I realize she doesn’t want me to think of her as the kind of mother who would feed her kids our fast food for breakfast, no more than I want her to think of me as someone who would work at this job if I had any other choice. I realize that we both desperately want to be people we really aren’t.
It makes me a little braver.
“If I were you,” I whisper to Violet, “I’d pick the pancakes.”
She clasps her hands and smiles. “Then I want the pancakes.”
“Anything else?”
“Just a small coffee for me,” Kennedy replies. “I have yogurt at the office.”
“Mm-hmm.” I punch the screen. “That’ll be five dollars and seven cents.”
She unzips her wallet and counts out a few bills.
“So,” I ask casually. “Any news?” I say this in the same tone I might ask about the weather.
“Not yet. But that’s normal.”
Normal. Kennedy takes her daughter’s hand and steps back from the counter, in just as much of a hurry to get out of this moment as I am. I force a smile. “Don’t forget the change,” I say.
—
A WEEK INTO my career as a Dalton School student, I developed a stomachache. Although I didn’t have a fever, my mama let me skip school, and she took me with her to the Hallowells’. Every time I thought about stepping through the doors of the school, I got a stabbing in my gut or felt like I was going to be sick or both.
With Ms. Mina’s permission, my mother wrapped me in blankets and settled me in Mr. Hallowell’s study with saltines and ginger ale and the television to babysit me. She gave me her lucky scarf to wear, which she said was almost as good as having her with me. She checked in on me every half hour, which is why I was surprised when Mr. Hallowell himself entered. He grunted a hello, crossed to his desk, and leafed through a stack of paperwork until he found what he was looking for—a red file folder. Then he turned to me. “You contagious?”
I shook my head. “No, sir.” I mean, I didn’t think I was, anyway.
“Your mother says you’re sick to your stomach.”
I nodded.
“And it came on suddenly after you started school this week…”
Did he think I was faking? Because I wasn’t. Those pains were real.
“How was school?” he asked. “Do you like your teacher?”

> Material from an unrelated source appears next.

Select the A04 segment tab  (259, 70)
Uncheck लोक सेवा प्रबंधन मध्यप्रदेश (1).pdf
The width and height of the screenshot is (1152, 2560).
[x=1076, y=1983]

“Yes, sir.” Ms. Thomas was small and pretty and hopped from the desk of one third grader to another like a starling on a summer patio. She always smiled when she said my name. Unlike my school in Harlem last year—the school my sister was still attending—this school had large windows and sunlight that spilled into the hallways; the crayons we used for art weren’t broken into nubs; the textbooks weren’t scribbled in, and had all their pages. It was like the schools we saw on television, which I had believed to be fiction, until I set foot in one.
“Hmph.” Sam Hallowell sat down next to me on the couch. “Does it feel like you’ve eaten a bad burrito? Comes and goes in waves?”
Yes.
“Mostly when you think about going to school?”